Back in the day, we wee DM’s had all these hardback books for D&D (note this does not have the A in front of it) that we would carry around all over the place in case we needed to look up some arcane fact buried in the largely incomprehensible and inconsistent ruleset that was Advanced Dungeons and Dragons. In our 6th grade brains, we thought we were actually playing AD&D, referencing the hardback books and even leaving the Basic D&D books at home from time to time.
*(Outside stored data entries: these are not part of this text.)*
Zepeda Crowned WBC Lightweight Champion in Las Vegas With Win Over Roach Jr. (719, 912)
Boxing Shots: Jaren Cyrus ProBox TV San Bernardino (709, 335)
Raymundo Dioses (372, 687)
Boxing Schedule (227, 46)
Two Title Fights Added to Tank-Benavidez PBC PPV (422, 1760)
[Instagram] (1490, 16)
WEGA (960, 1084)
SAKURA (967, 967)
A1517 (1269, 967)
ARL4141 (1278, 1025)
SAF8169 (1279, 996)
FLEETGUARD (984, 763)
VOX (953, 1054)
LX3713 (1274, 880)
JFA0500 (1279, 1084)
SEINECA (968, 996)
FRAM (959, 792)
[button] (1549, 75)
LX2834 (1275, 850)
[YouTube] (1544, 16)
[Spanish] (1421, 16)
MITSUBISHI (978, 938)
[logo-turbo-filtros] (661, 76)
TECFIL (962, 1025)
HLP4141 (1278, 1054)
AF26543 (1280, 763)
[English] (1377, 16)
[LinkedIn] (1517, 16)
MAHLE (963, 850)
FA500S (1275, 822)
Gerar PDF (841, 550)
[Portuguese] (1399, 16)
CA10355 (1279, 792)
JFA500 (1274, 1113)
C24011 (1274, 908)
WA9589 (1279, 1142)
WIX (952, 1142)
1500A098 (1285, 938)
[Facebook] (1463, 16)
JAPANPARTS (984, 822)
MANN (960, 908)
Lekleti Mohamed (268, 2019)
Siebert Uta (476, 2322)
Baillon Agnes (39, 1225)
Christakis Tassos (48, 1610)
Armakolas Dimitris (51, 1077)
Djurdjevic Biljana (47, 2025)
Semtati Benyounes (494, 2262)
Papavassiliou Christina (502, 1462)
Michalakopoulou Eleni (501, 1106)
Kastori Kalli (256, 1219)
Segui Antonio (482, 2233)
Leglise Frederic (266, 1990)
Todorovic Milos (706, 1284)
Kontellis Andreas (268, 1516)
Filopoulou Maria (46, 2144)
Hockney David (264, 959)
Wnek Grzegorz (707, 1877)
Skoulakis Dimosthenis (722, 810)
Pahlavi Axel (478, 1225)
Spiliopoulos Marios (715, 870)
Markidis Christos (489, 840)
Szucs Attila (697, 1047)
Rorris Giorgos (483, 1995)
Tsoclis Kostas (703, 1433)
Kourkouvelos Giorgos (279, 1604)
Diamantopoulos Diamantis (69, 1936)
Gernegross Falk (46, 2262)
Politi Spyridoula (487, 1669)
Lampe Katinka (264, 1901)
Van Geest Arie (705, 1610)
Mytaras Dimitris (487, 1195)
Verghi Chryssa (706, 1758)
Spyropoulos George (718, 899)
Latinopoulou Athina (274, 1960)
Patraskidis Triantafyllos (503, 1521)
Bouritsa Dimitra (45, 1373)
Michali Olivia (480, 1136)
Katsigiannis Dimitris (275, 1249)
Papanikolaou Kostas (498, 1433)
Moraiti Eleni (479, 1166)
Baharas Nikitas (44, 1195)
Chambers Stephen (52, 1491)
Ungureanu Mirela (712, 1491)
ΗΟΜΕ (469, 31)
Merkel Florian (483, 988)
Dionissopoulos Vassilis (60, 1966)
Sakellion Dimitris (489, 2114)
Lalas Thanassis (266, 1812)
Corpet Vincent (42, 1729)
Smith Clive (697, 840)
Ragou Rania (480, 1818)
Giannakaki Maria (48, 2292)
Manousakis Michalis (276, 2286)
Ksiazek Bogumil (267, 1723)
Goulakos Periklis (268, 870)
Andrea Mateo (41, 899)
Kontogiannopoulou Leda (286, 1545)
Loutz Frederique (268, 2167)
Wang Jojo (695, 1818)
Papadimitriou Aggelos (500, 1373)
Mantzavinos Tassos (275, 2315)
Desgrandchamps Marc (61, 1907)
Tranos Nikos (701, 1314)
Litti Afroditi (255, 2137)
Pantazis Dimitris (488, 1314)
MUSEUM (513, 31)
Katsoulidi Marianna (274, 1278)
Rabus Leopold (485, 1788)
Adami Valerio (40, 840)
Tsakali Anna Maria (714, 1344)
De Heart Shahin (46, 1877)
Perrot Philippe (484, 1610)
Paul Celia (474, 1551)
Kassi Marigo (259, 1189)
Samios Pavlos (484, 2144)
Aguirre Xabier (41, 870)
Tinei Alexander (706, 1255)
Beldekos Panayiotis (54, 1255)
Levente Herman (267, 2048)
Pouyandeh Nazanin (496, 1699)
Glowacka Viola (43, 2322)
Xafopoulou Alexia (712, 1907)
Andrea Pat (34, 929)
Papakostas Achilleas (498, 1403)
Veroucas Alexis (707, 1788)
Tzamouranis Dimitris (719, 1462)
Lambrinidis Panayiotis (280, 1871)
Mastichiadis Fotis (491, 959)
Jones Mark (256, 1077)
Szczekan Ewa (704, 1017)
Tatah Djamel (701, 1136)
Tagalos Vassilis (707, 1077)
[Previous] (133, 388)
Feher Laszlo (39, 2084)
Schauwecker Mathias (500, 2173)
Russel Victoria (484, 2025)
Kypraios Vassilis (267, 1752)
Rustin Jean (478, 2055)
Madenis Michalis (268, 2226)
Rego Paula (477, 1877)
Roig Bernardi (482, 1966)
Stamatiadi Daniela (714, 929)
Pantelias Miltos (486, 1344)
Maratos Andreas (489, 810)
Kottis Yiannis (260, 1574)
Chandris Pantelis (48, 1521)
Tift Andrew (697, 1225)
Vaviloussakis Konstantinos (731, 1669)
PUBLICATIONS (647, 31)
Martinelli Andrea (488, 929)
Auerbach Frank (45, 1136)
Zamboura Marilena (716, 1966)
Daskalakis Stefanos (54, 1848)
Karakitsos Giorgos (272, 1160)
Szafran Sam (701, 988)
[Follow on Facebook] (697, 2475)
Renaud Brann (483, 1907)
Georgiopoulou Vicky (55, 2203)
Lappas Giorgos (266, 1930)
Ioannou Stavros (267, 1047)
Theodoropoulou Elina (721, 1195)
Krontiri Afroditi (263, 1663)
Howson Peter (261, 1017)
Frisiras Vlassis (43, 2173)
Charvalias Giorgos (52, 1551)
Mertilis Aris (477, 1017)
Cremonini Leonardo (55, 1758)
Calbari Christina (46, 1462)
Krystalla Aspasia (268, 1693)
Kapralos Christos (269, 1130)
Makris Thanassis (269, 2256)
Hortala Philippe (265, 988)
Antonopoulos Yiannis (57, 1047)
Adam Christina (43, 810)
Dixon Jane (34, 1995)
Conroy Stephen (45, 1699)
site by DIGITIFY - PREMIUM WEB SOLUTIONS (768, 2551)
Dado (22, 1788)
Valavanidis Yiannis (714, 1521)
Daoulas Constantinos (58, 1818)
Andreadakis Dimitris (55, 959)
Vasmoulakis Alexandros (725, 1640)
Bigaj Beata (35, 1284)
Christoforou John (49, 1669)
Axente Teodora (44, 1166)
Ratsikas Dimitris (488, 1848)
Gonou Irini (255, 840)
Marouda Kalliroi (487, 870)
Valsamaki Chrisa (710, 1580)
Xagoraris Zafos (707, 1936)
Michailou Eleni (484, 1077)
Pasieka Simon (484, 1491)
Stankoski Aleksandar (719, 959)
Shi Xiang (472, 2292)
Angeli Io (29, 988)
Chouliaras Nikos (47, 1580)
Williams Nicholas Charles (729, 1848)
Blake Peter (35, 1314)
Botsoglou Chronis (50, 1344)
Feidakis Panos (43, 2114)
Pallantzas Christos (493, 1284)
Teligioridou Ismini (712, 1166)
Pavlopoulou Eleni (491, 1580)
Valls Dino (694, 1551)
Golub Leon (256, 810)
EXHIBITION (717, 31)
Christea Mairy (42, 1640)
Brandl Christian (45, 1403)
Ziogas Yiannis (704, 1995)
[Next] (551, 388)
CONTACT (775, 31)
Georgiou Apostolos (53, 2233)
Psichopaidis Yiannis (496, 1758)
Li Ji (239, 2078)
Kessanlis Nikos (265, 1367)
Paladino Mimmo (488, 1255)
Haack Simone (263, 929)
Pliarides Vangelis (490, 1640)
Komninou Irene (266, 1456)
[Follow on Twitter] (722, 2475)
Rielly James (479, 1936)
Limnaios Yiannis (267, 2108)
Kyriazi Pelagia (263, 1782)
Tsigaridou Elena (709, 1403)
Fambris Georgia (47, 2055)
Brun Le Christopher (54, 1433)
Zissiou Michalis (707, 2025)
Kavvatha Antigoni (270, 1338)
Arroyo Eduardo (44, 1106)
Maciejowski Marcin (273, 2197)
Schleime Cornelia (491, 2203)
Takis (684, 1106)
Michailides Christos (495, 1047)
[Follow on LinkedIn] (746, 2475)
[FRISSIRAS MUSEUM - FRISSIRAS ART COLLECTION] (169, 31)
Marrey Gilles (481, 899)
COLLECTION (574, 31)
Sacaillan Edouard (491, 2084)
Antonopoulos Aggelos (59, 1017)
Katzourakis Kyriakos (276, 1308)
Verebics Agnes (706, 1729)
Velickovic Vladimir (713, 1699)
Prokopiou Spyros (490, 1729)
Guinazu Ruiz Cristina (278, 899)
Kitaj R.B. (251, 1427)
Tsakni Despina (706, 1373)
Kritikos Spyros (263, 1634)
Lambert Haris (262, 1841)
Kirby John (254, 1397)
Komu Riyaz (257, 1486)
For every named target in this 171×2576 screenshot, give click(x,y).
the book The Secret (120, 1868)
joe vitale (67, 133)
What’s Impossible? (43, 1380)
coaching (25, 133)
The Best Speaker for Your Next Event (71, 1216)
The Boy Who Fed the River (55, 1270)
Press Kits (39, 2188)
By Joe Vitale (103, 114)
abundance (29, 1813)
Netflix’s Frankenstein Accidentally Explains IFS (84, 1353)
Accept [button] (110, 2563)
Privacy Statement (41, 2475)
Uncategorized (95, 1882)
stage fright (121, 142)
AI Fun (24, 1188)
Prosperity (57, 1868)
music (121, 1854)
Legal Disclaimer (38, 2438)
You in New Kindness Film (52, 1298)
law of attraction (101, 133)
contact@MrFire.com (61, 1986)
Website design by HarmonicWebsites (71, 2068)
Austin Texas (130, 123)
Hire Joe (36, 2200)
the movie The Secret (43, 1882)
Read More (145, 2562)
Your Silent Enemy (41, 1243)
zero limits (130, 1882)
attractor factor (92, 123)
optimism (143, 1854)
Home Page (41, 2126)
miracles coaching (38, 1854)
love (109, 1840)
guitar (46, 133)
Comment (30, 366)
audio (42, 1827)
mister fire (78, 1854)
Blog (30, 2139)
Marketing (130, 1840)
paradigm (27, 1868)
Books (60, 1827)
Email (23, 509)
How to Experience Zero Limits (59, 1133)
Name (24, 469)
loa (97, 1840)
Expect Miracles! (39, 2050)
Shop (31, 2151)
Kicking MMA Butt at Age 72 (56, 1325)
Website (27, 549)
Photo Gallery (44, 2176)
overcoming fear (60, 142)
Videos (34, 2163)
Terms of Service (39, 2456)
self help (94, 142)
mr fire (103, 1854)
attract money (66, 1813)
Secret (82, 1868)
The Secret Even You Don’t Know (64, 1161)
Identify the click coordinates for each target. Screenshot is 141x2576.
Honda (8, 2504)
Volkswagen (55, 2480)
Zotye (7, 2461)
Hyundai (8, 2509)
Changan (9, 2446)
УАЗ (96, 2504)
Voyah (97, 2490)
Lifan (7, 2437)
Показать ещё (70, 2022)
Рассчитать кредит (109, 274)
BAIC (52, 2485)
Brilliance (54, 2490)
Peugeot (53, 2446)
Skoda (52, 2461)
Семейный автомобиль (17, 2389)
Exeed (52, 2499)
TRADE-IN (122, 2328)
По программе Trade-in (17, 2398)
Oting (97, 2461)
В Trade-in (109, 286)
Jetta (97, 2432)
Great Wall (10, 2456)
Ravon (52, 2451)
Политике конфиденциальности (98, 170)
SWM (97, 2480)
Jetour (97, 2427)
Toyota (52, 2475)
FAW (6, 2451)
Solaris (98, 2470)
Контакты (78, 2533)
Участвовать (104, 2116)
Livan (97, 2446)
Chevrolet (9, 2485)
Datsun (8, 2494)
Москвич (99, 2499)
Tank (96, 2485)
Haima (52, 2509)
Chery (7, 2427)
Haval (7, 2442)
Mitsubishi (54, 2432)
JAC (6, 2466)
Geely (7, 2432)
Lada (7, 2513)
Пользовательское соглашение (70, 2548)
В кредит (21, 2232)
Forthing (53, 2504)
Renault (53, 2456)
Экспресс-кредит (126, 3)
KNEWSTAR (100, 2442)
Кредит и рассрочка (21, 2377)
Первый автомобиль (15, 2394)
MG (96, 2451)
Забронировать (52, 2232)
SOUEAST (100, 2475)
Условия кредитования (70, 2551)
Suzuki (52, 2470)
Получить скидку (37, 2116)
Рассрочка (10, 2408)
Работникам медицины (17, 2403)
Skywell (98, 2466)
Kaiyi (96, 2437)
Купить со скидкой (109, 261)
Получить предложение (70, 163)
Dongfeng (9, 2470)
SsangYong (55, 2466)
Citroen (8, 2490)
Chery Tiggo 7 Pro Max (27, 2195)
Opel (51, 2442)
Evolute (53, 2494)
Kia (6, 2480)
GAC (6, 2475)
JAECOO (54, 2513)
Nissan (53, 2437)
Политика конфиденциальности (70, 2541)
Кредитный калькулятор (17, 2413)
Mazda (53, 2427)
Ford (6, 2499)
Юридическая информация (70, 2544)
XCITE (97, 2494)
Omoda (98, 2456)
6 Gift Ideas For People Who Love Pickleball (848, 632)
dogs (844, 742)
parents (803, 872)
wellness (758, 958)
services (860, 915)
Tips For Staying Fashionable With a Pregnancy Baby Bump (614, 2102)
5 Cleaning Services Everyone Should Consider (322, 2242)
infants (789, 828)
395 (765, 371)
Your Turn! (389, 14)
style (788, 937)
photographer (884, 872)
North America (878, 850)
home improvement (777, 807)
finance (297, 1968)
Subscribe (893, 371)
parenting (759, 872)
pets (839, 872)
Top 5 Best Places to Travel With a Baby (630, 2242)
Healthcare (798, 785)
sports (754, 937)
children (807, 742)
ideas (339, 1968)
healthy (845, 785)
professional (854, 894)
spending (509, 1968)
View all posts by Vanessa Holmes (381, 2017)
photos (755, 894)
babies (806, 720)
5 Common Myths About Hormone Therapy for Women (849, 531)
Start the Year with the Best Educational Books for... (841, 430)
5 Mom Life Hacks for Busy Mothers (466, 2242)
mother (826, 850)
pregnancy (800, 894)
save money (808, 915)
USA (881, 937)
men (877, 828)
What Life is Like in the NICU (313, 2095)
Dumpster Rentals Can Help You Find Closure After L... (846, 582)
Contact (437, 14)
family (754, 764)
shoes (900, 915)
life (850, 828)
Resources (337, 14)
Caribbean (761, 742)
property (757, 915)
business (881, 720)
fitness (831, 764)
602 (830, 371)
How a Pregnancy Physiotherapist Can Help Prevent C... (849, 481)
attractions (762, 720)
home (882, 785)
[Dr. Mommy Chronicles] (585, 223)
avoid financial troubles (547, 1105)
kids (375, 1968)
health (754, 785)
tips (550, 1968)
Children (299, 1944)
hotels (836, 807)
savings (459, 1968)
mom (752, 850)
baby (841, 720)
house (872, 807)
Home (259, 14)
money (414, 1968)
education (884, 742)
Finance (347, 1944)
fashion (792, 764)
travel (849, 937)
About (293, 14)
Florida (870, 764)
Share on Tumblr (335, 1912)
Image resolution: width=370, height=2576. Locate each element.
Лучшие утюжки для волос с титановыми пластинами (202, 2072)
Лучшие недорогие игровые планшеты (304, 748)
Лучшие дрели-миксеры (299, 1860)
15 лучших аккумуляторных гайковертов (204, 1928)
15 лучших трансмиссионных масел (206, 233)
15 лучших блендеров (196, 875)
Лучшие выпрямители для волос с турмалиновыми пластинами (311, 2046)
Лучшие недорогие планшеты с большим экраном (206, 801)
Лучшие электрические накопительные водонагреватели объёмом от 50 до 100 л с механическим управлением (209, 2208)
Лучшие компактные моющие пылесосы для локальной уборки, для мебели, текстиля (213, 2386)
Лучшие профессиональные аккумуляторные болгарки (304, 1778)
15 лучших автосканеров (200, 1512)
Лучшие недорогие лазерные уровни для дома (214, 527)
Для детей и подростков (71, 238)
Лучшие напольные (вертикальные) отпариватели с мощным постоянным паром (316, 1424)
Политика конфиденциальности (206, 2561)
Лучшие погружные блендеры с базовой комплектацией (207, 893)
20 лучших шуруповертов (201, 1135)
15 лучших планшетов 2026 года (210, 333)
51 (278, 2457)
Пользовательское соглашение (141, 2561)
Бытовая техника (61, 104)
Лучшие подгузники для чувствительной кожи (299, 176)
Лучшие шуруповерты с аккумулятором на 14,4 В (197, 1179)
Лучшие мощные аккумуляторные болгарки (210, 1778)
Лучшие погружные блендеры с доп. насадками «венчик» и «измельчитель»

In reality, however, we were actually playing the Red Box/Blue box basic D&D using the AD&D Monster manual, Fiend Folio and a few tidbits (magic items, psionics (bleh), etc.) from the Players Handbook/Dungeon Masters guide chosen at will because, quite frankly, the AD&D ruleset was pretty much ass compared to basic, and PURE ASS compared to anything modern that was written to a good standard and actually thouroughly playtested. The version I started the game with (blue box) only went to level 3–hence the pathway at that time (before the red box set) was to go AD&D. There was no other choice if you wanted characters over level 3. Yet, even with these massive tomes, we still played with all the Basic D&D rules, literally glossing over the AD&D combat rules in the Dungeon Masters Guide, not just simply ignoring the nuances, but ignoring the entire fundamentals of the AD&D system.
So Wizards of the Coast has announced that it will reprint the old AD&D hardback books in 2012. Though this is an interesting use of the IP, and will go to support the Gygax Memorial fund (Lake Geneva needs a statue of the man somewhere!) what I personally hope it squashes is any nostalgic dreams that AD&D was a good system or even an understandable system, especially compared to the good old Basic D&D that we were actually playing back in the day which lives on in a lot of versions (Labyrinth Lord is my favorite of the bunch) .
After abusing AD&D for years Matt and I had a campaign using classic/basic D&D rules and found it far more entertaining. However, we did remove the rule that you get XP for the amount of GP you would gain during an adventure. That XP gain method was a total failure and serious flaw in the system.